There is a database in the background that has the following fields for each image (my translation and notes in square brackets). There doesn't seem to be an API though.

  • Archivtitel [archived title]
  • Beschreibung [description in German]
  • Datierung [date, may contain MM.YYYY or DD.MM.YYYY]
  • Fotograf [photographer: surname, given name]
  • Nutzungsrechte [attribution: e.g. Gesellschaft für Kieler Stadtgeschichte]
  • Rechtsstatus [licence string and link: e.g. CC BY-SA 3.0 DE]

De728631 (talk) 20:35, 20 May 2018 (UTC)[reply]

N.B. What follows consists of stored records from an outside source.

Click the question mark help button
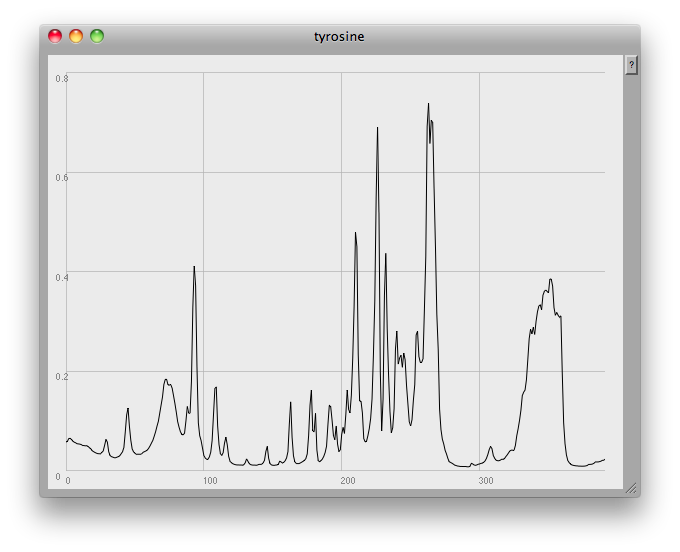The height and width of the screenshot is (552, 680). pos(631,65)
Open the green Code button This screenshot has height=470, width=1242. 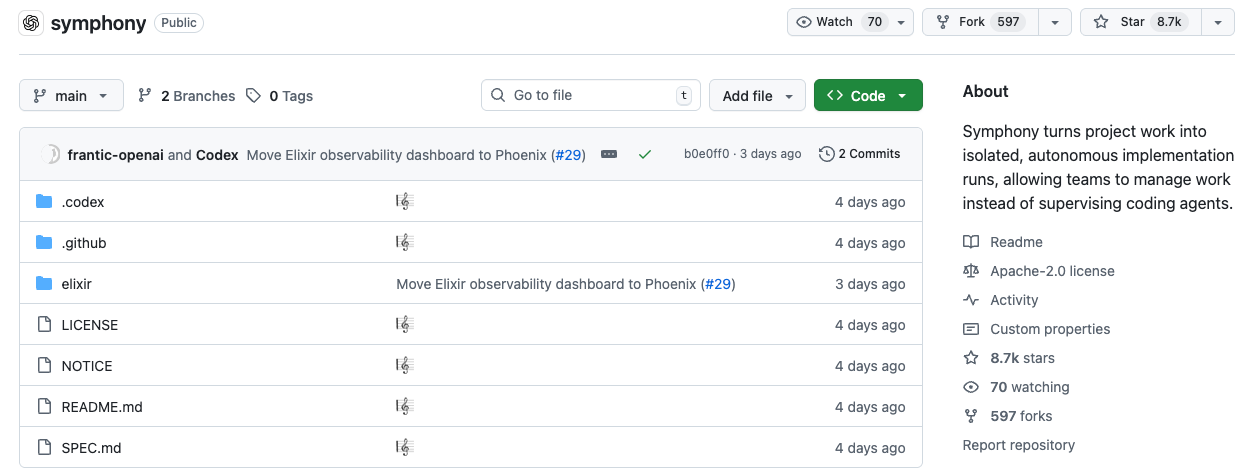[x=867, y=96]
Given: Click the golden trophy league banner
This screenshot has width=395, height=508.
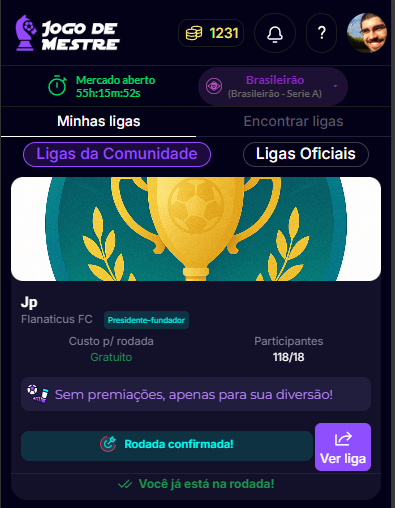Looking at the screenshot, I should tap(196, 229).
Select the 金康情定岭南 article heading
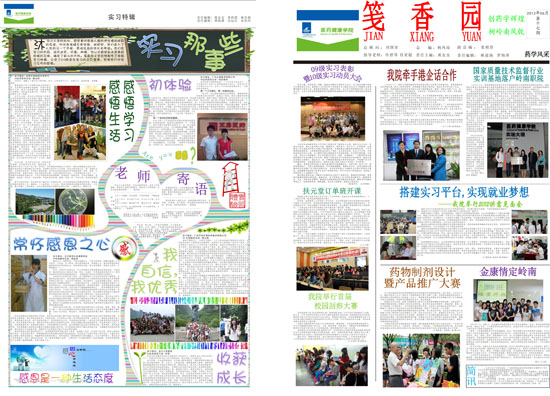550x396 pixels. (x=508, y=271)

sid is session id and varies like a cookie. For the batch upload this can be "inherited" by following the website navigation like any normal user, though the sid may expire within a few minutes.
The collection is broken down into these topics, and initial sub-categorization is triggered by the first word:
  1. Chronik → Category:History images from Stadtarchiv Kiel
  2. Kieler → Category:Kiel Week images from Stadtarchiv Kiel
  3. Topographie → Category:Kiel images from Stadtarchiv Kiel
  4. Gebäude → Category:Buildings images from Stadtarchiv Kiel
  5. Wirtschaft → Category:Economy images from Stadtarchiv Kiel
  6. Verkehr → Category:Transport images from Stadtarchiv Kiel
  7. Politik → Category:Politics images from Stadtarchiv Kiel
  8. Bildung → Category:Education images from Stadtarchiv Kiel
  9. Kultur → Category:Culture images from Stadtarchiv Kiel
  10. Sport → Category:Sport images from Stadtarchiv Kiel
  11. Alltagskultur → Category:Everyday life images from Stadtarchiv Kiel
  12. Vereine → Category:Club and association images from Stadtarchiv Kiel
  13. Schifffahrt → Category:Shipping images from Stadtarchiv Kiel
  14. Marine → Category:Navy images from Stadtarchiv Kiel
  15. Militär → Category:Military images from Stadtarchiv Kiel
  16. Personen → Category:Portrait images from Stadtarchiv Kiel
  17. Schleswig-Holstein → Category:Schleswig-Holstein images from Stadtarchiv Kiel
  18. Deutschland → None
  19. Archivintern → None
  20. Rätselbilder → None
-- (talk) 08:50, 21 May 2018 (UTC)[reply]
Thank you for taking the assignment. I had already been thinking about your bot. De728631 (talk) 21:02, 21 May 2018 (UTC)[reply]

Useful searches

[edit]
Ehrenpforte für Kaiser Wilhelm II, 1888

Example searches which are easy to adapt for most queries on date or author:

Why the incategory-search doesn't work on my computer? Habitator terrae (talk) 13:40, 7 June 2018 (UTC)[reply]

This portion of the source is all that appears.